■ SET PROBLEM:
Repeat the passage on using words to sell from "With just 26" up to and including "desire to go on.", replacing "magic" with "secret".

■ TEXT EXTRACT:
-- start --

Use words to help sell

With just 26 letters in the English alphabet, it sometimes seems impossible that language can meet all the selling challenges we set for it. The magic of persuasion lies in the art of choosing and arranging words. Subtle nuances of words can spell the difference between a reader losing interest or feeling an overwhelming desire to go on.

Here are five expert tips on using words to win attention, build credibility, trigger interest and eliminate doubts so people buy or register as a possible customer. Many of these points I learned at the feet of top editors at New York publishing houses, major magazines and public radio. Although they were teaching me how to shape words for the utmost clarity of factual information, the suspensefulness of a narrative line or the impact of commentary, the techniques apply just as well to using words to sell.

  • The word “but” deserves caution because it signals an obstacle or hitch and may subtly signal disparagement. Compare, for example, the increased power when we change “It’s first come, first served, but we’ll try to help you meet your deadline” to “It’s first come, first served, and we’ll do our best to help you meet your deadline.”
  • Avoid the word “no,” which functions like a stop sign, when trying to elicit action. See how that little two-letter word throws the message out of whack in this line on a billboard: “We’ll call you back. No, really.” When we simply remove the “no,” the impact of the message strengthens. Likewise, there’s an overall lift in impact when you change “No other local bank offers 24 hour answers about your loan” to “Unlike other local banks, you get 24 hour answers about your loan from us.”
  • The present tense for verbs conveys more power and confidence than past or future tense. You can hear and feel the improvement from the usual “After our ten-point tuneup, your car will run like a dream” to “After our ten-point tuneup, your car runs like a dream.”
  • Adverbs weaken statements, even though they’re added as strengtheners. Avoid intensifiers like “really,” “very” or “extremely.” Get rid of “literally” any time your sentence doesn’t pass the test of literalness: “We literally exploded in laughter.” Did you explode, according to the dictionary definition of that word? No. Then out it should go.

-- end --

■ SUPPLIED DATA:

-- start --

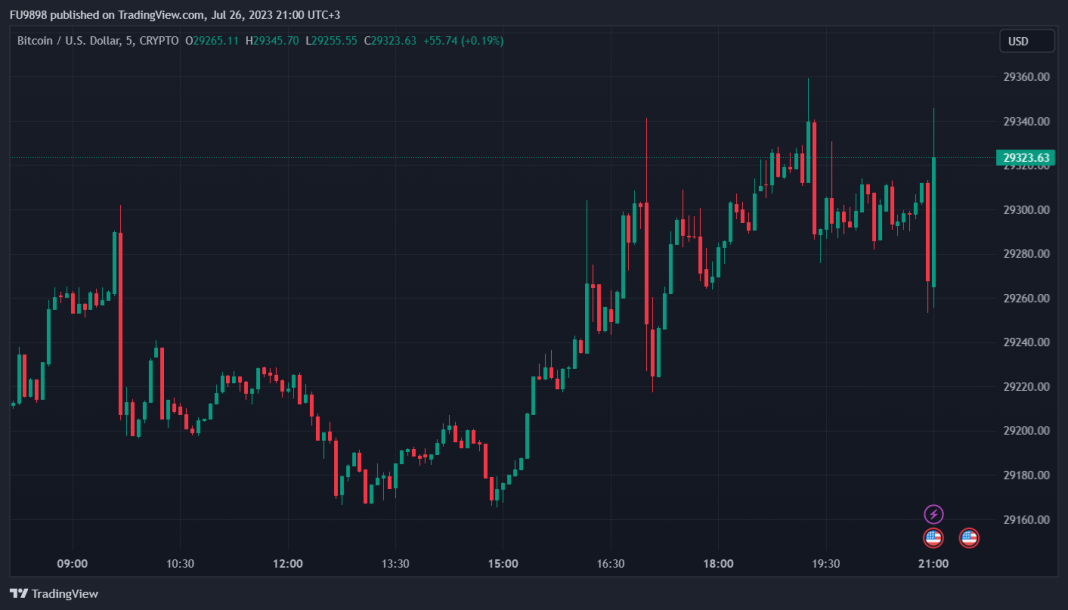1068x610 pixels.
Task: Click the CRYPTO exchange label in the legend
Action: pyautogui.click(x=160, y=41)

-- end --

■ SOLVED PROBLEM:
With just 26 letters in the English alphabet, it sometimes seems impossible that language can meet all the selling challenges we set for it. The secret of persuasion lies in the art of choosing and arranging words. Subtle nuances of words can spell the difference between a reader losing interest or feeling an overwhelming desire to go on.